Over there, this one has really big lines (they even have an electronic number board they are so big), but I manage to ask when a distracted number doesn't go up soon enough, and get it. Go to fill in the forms and wait my turn (25 minutes' wait in the Ufficio Grande) to find out they only take cash for postal services unless you have a PostaMat BancoPoste BancoMat, while all the other stuff you can pay with any old bancomat. Just manage to scrape by (no coffee money left until I get to a Bancomat) and the guy in the end says, why don't you just send it PaccoCelere Internazionale, as with EMS Internazionale there is only tracking until the Italian border. "What?" what good is tracking on an Internazionale unless you can track that it arrives? For four days now (hopefully it is only because it is still "ponte lungo") I have the last tracking entry as "LA SPEDIZIONE E' PARTITA - Milano Gateway Poste Italiane".

cuzliz said...

The one that still makes me chuckle is while living in Santa Maria Degli Angeli, I opened a savings account at the post office. It was a small office with "tellers" using computers to help customers with their bills. When I showed up to do banking they did not look my account up in the computer; they had to search through stacks and stacks of file folders piled up on tables. Needless to say, I waited quite a while and did as few transactions with them as possible, opting instead for the ATM.

Anonymous said...

Having said that - I haven't had my book delivered to Tizzola yet?

Irreverent Italy said...

Anonymous...I don't know who you are! Have you ordered a book & it never arrived?? Please contact me thru paypal...

Meanwhile, yesterday I spent an hour watching the clerk put dozens of stamps covering the entire envelope on each book becuase her machine didn't work (so I thought)... She had to figure out how to get to 5.50 using .60 1.20 & .75 denominations.

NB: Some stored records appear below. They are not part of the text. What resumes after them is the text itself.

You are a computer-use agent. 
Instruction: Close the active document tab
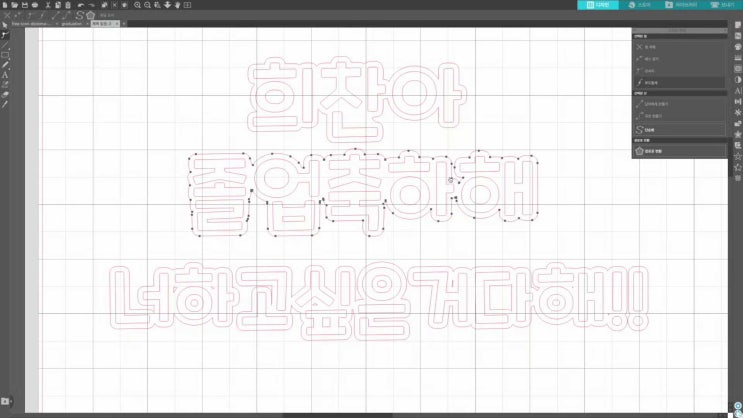(118, 23)
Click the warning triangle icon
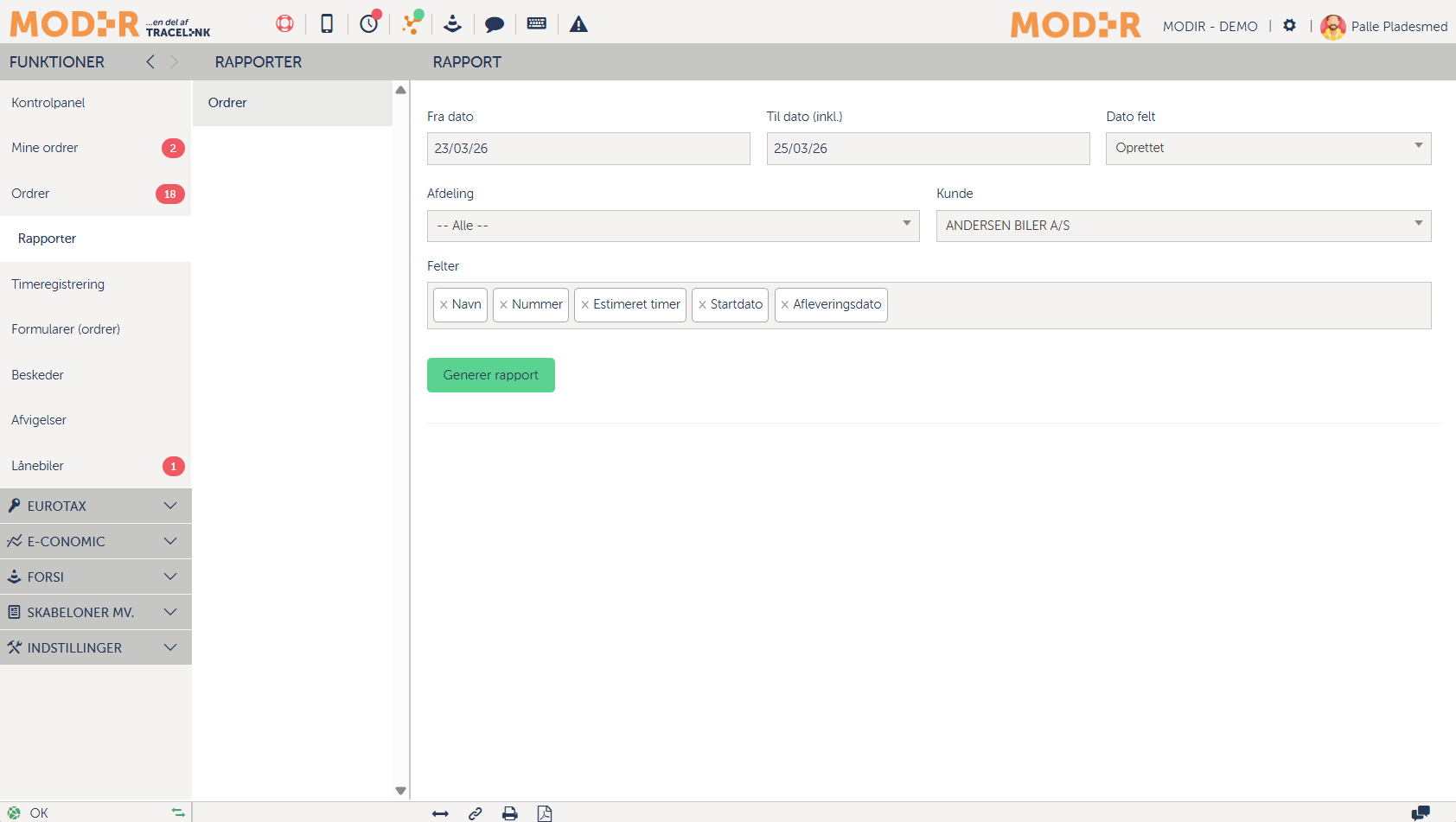 tap(579, 24)
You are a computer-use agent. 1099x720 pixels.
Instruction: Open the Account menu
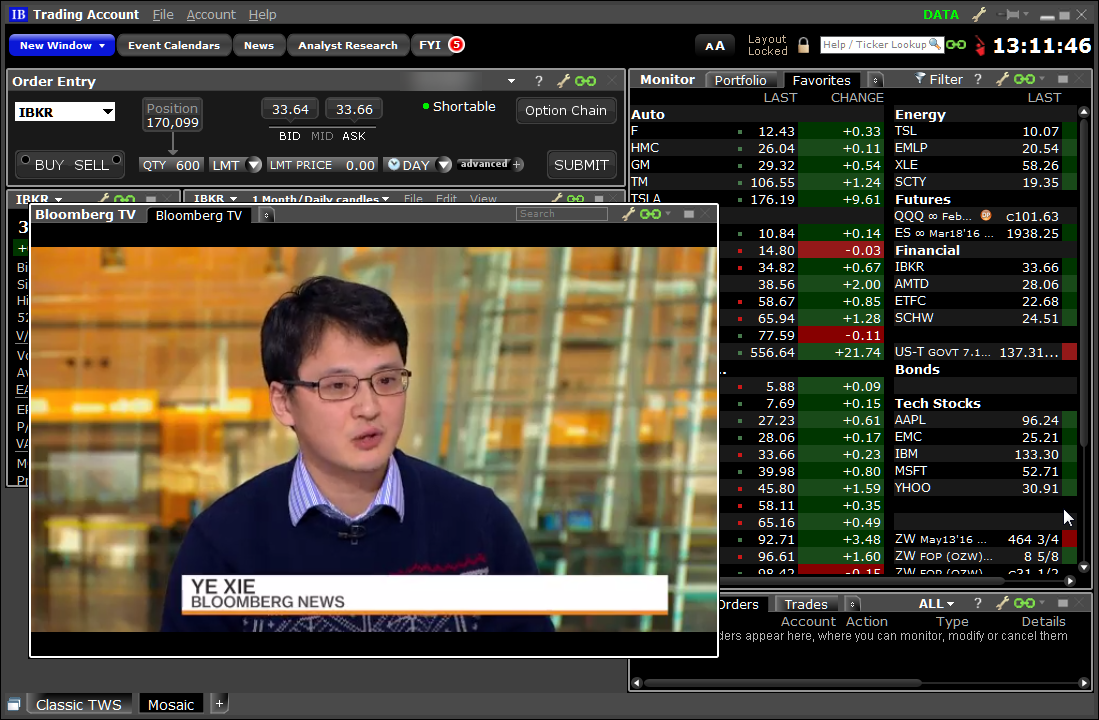coord(211,14)
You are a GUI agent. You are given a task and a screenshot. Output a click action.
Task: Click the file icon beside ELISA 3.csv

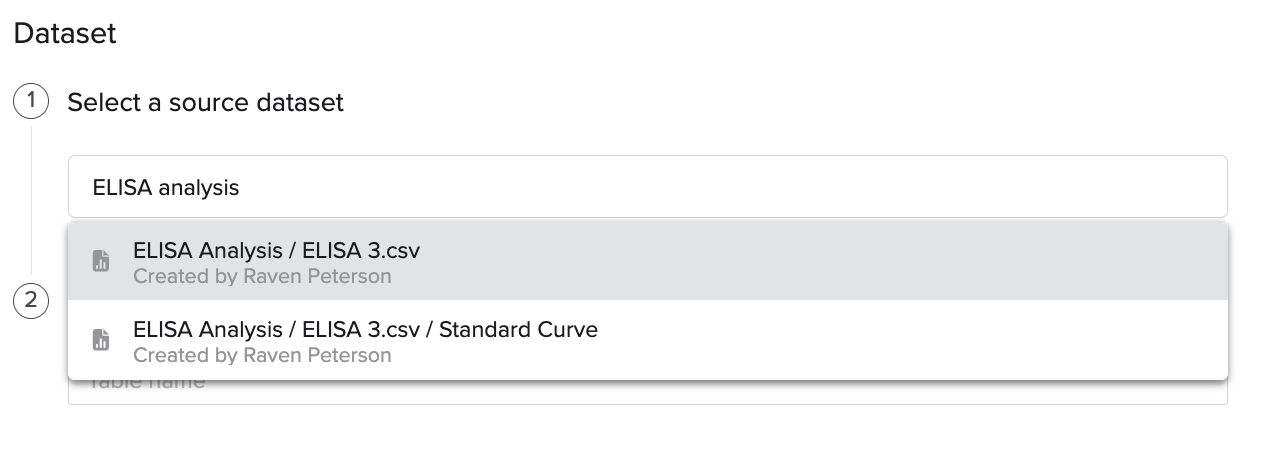(101, 262)
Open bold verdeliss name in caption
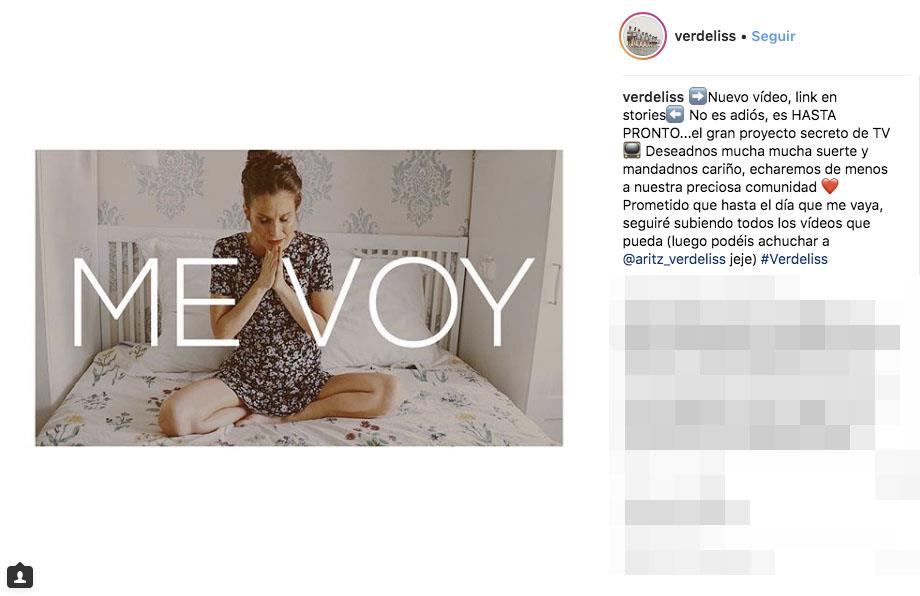920x596 pixels. (653, 97)
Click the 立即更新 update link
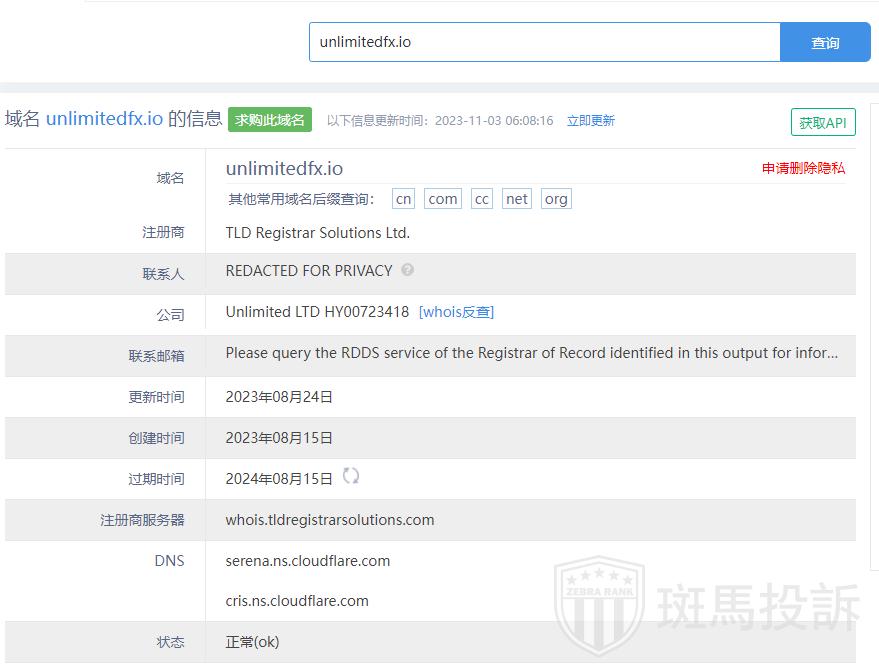879x669 pixels. point(590,121)
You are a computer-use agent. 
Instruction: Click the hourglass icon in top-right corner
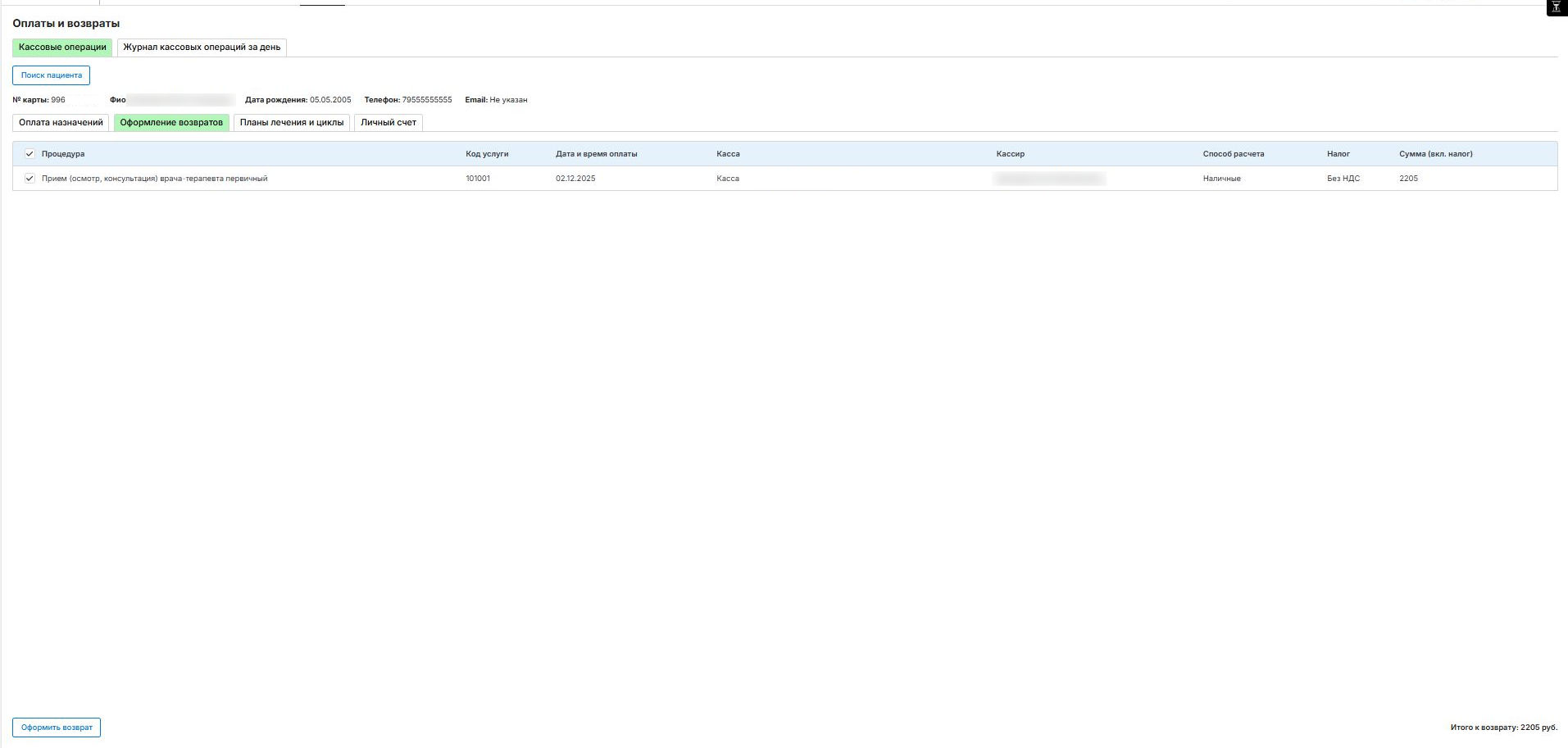(x=1556, y=7)
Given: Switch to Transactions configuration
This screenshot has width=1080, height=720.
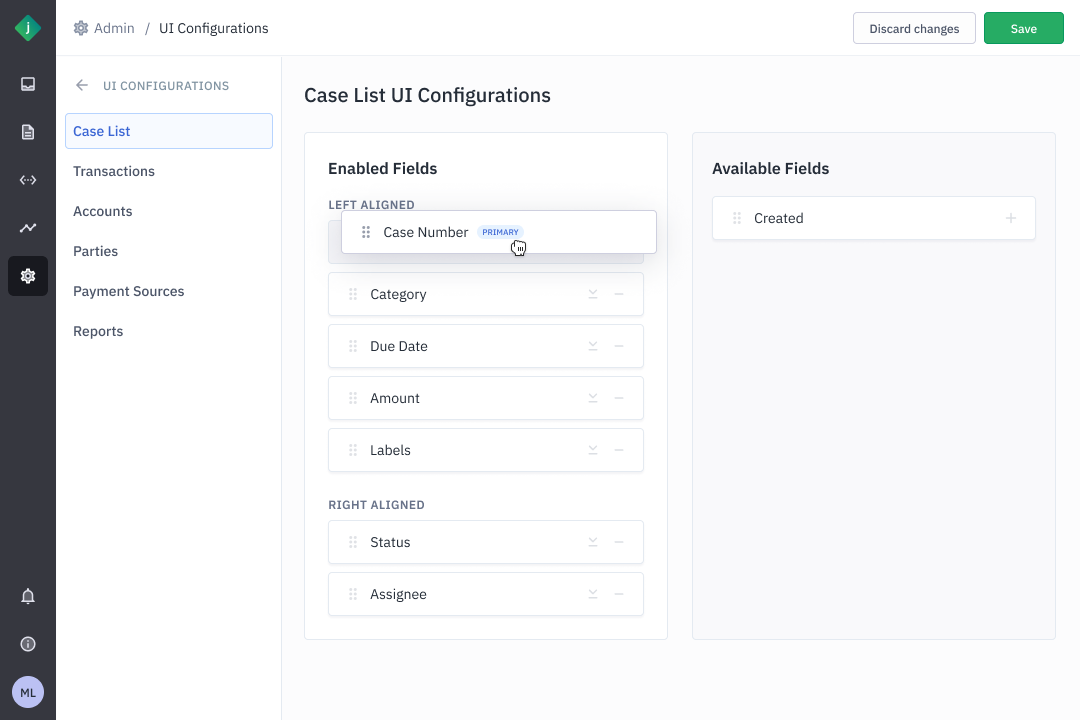Looking at the screenshot, I should point(114,171).
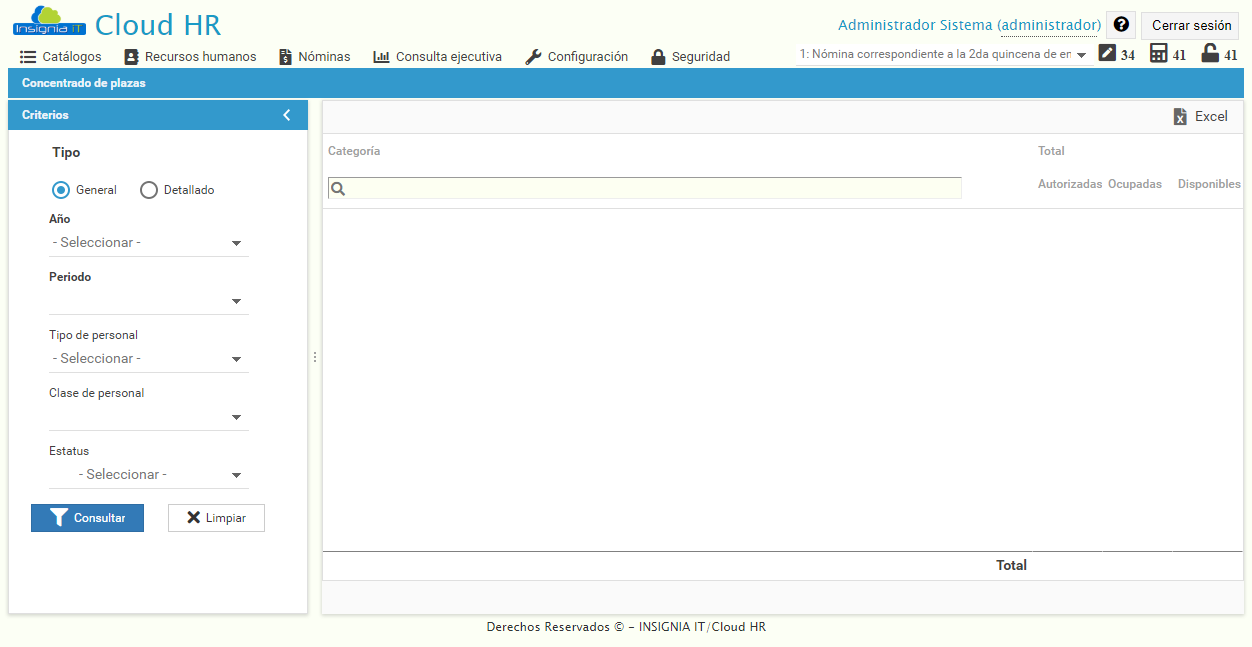
Task: Open the administrador account link
Action: click(1050, 24)
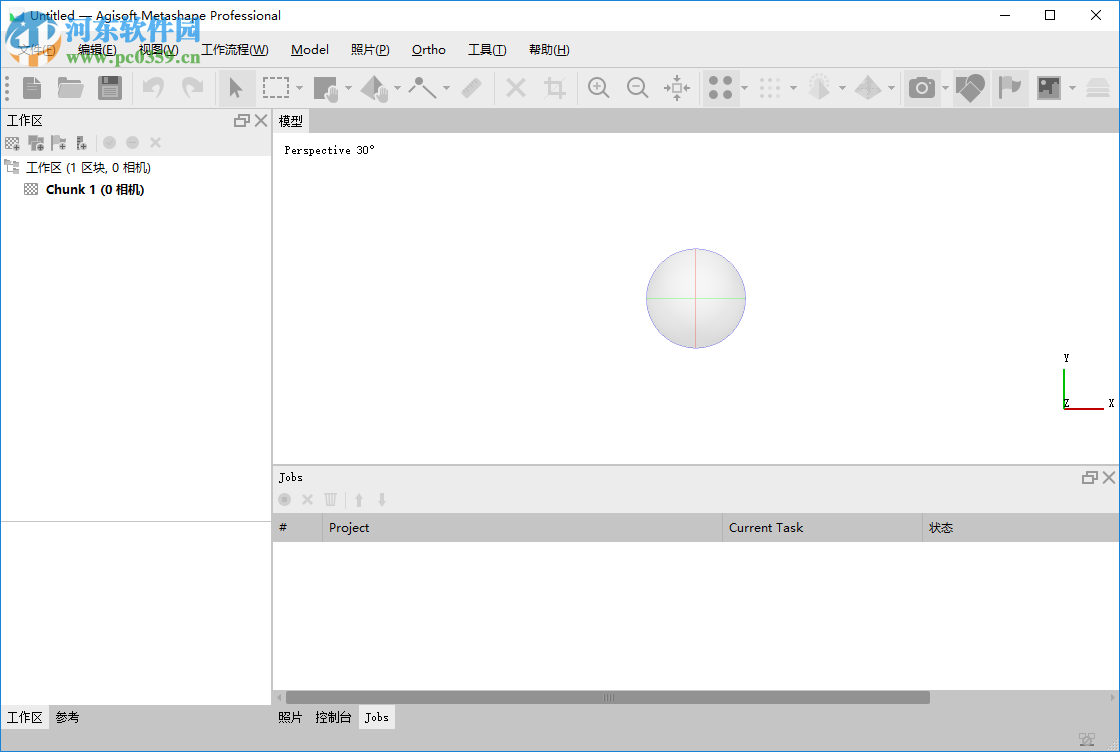The image size is (1120, 752).
Task: Capture a screenshot with the camera icon
Action: (921, 88)
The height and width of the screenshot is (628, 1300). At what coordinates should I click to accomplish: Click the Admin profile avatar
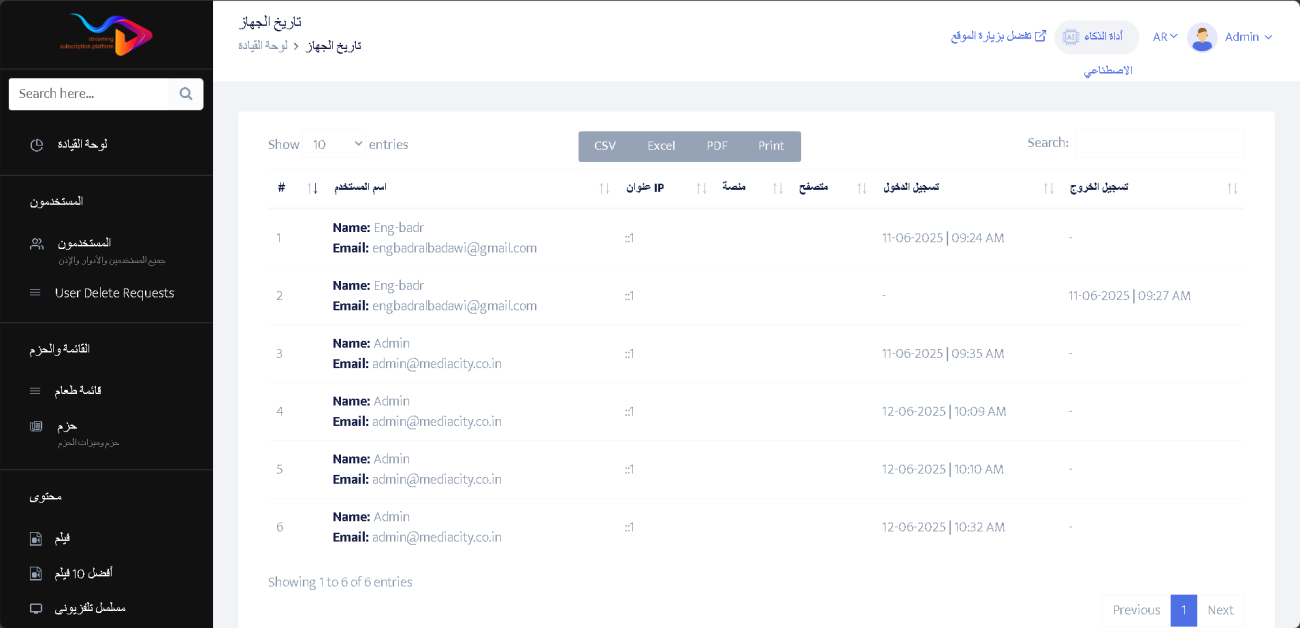tap(1202, 37)
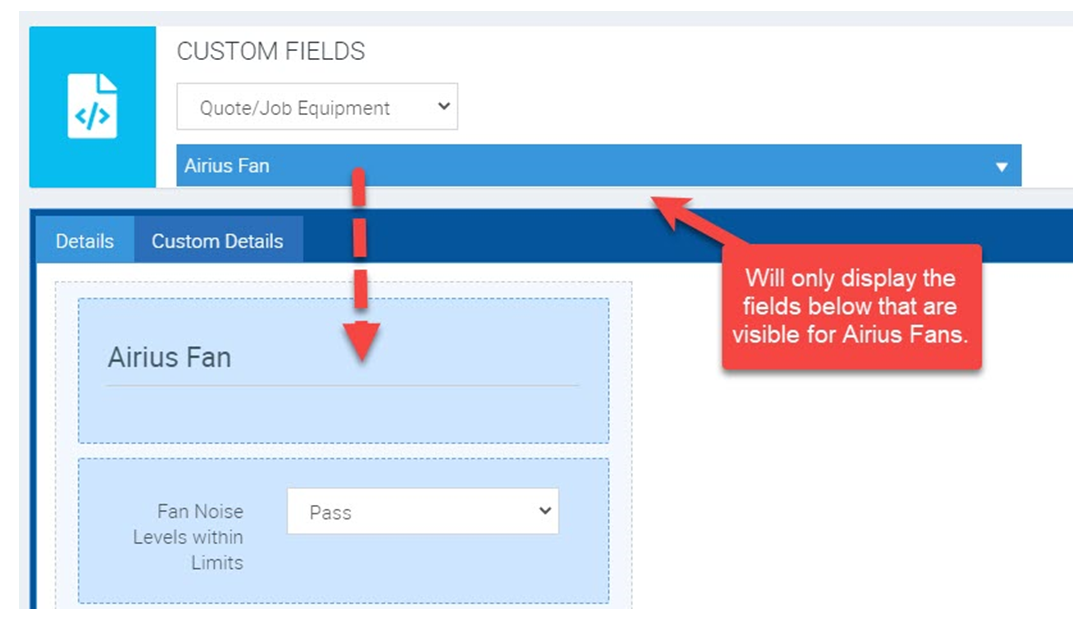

I finally discovered that the machine just didn't print labels above 3 euro. I asked...so why don't we just print 2 labels in a matter of seconds, one for 3 euro & another for 2.50? Instead of gluing, calculating, over-sticking, under-sticking?
Naturally, my comment fell on deaf ears (as I say in the book...the glass is so thick they can't hear you anyway)...

Irreverent Italy said...

I just read in the Italian Insider a journalist's horror story over her Xmas hampers filled with goodies to her grandparents in England.
She ended up going back three times, once because she showed up at closing, the second time they refused the box cuz it had writing on it, and the third, they took it after she put tape over the writing...
Still, the cost of the shipping was over the cost of the goods inside!
Always do internet purchases - and buy locally!!!

Irreverent Italy said...

@Jacques: two things

1) I can't believe your p.ofc doesn't distinguish betw letter senders & financial transactions! I thought that was national by now...

2) Ya gotta find out where the nearest Suisse Post or Vatican is for stuff like that...same price but surer service!

As for me, I'm giving up sending pkgs anywhere. The rates are so high they take the pleasure straight out of it!